Exercise.
Return each line of the data below verbatim; pictures are to be left out.

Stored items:
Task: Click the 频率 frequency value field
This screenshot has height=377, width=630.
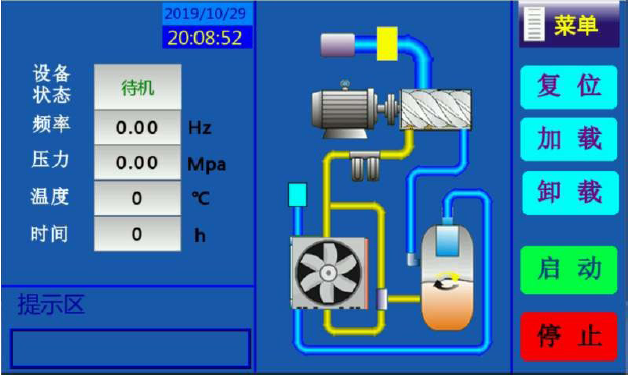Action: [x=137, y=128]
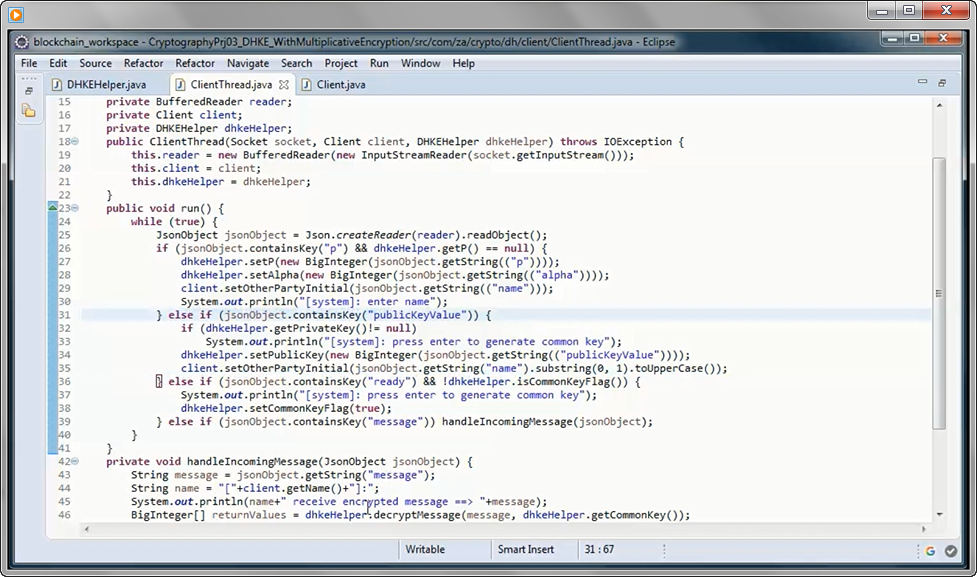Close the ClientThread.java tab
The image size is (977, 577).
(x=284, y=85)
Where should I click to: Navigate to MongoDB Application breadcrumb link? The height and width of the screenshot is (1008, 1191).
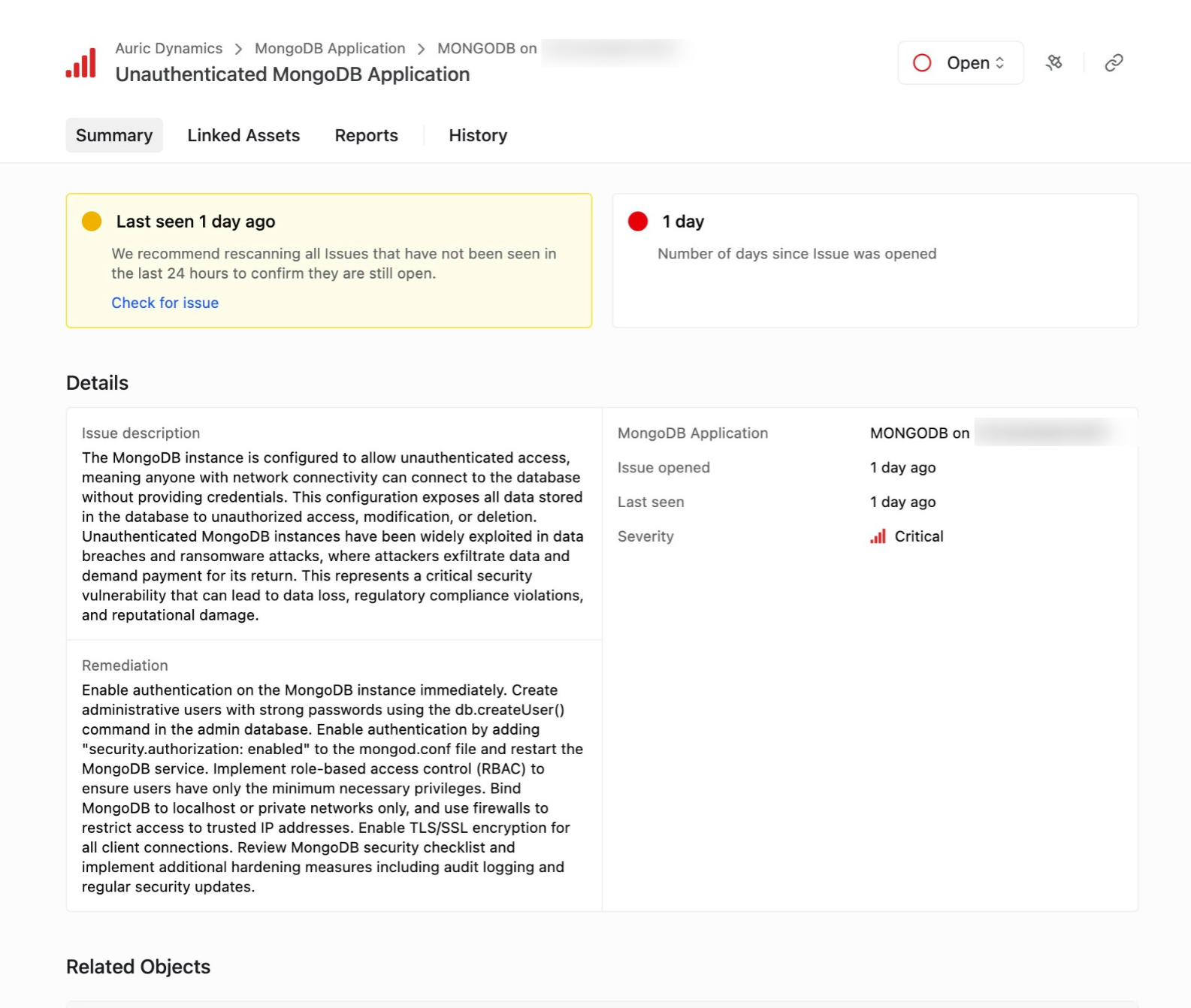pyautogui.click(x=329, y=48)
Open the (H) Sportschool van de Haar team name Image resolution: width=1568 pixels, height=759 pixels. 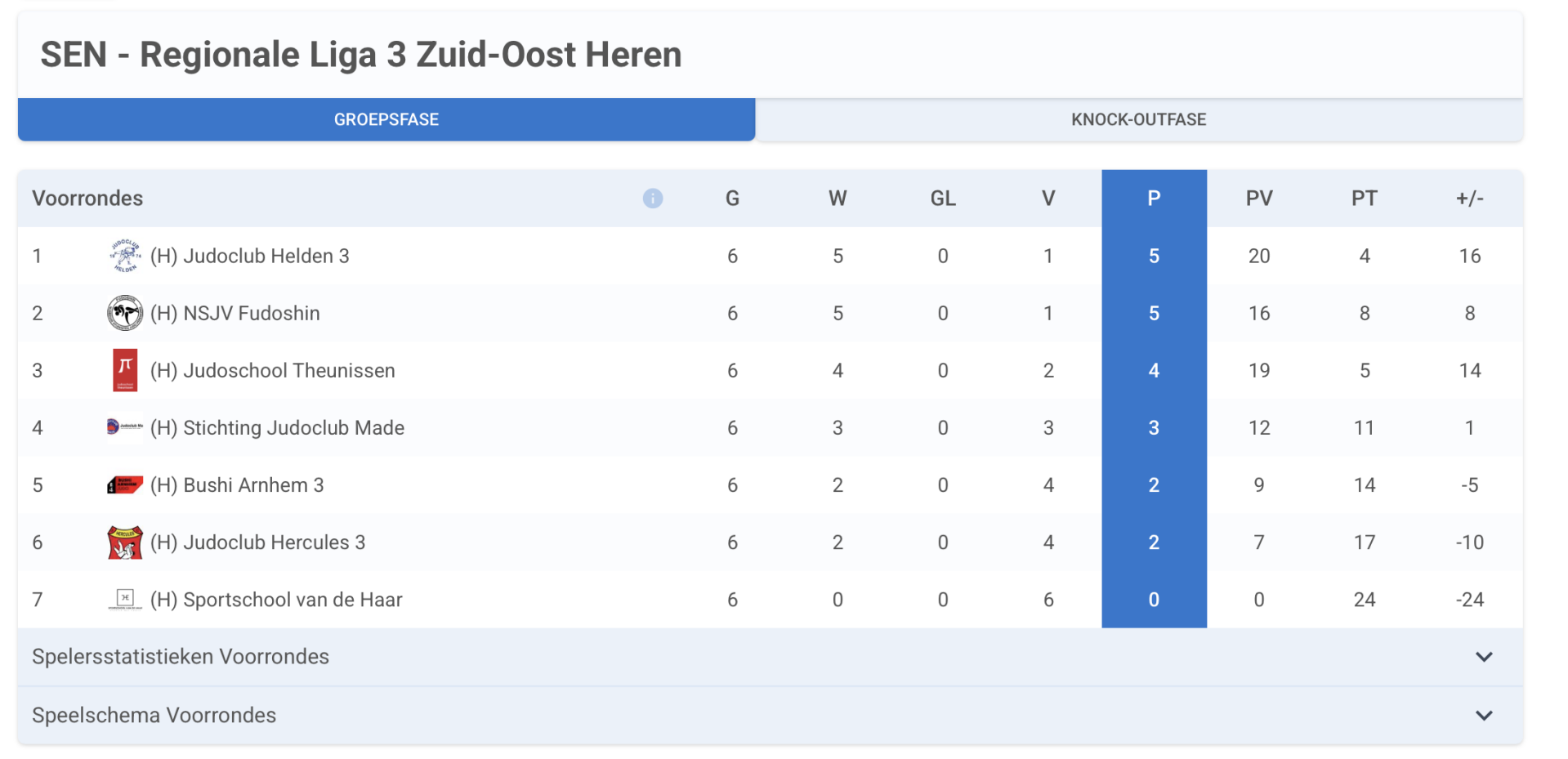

Output.
Task: Click the 频率 frequency value field
This screenshot has height=377, width=630.
Action: [x=137, y=128]
Close the ClientThread.java tab
The image size is (977, 577).
(x=284, y=85)
Where should I click to: Navigate to MongoDB Application breadcrumb link? The height and width of the screenshot is (1008, 1191).
pyautogui.click(x=329, y=48)
Open the (H) Sportschool van de Haar team name Image resolution: width=1568 pixels, height=759 pixels. 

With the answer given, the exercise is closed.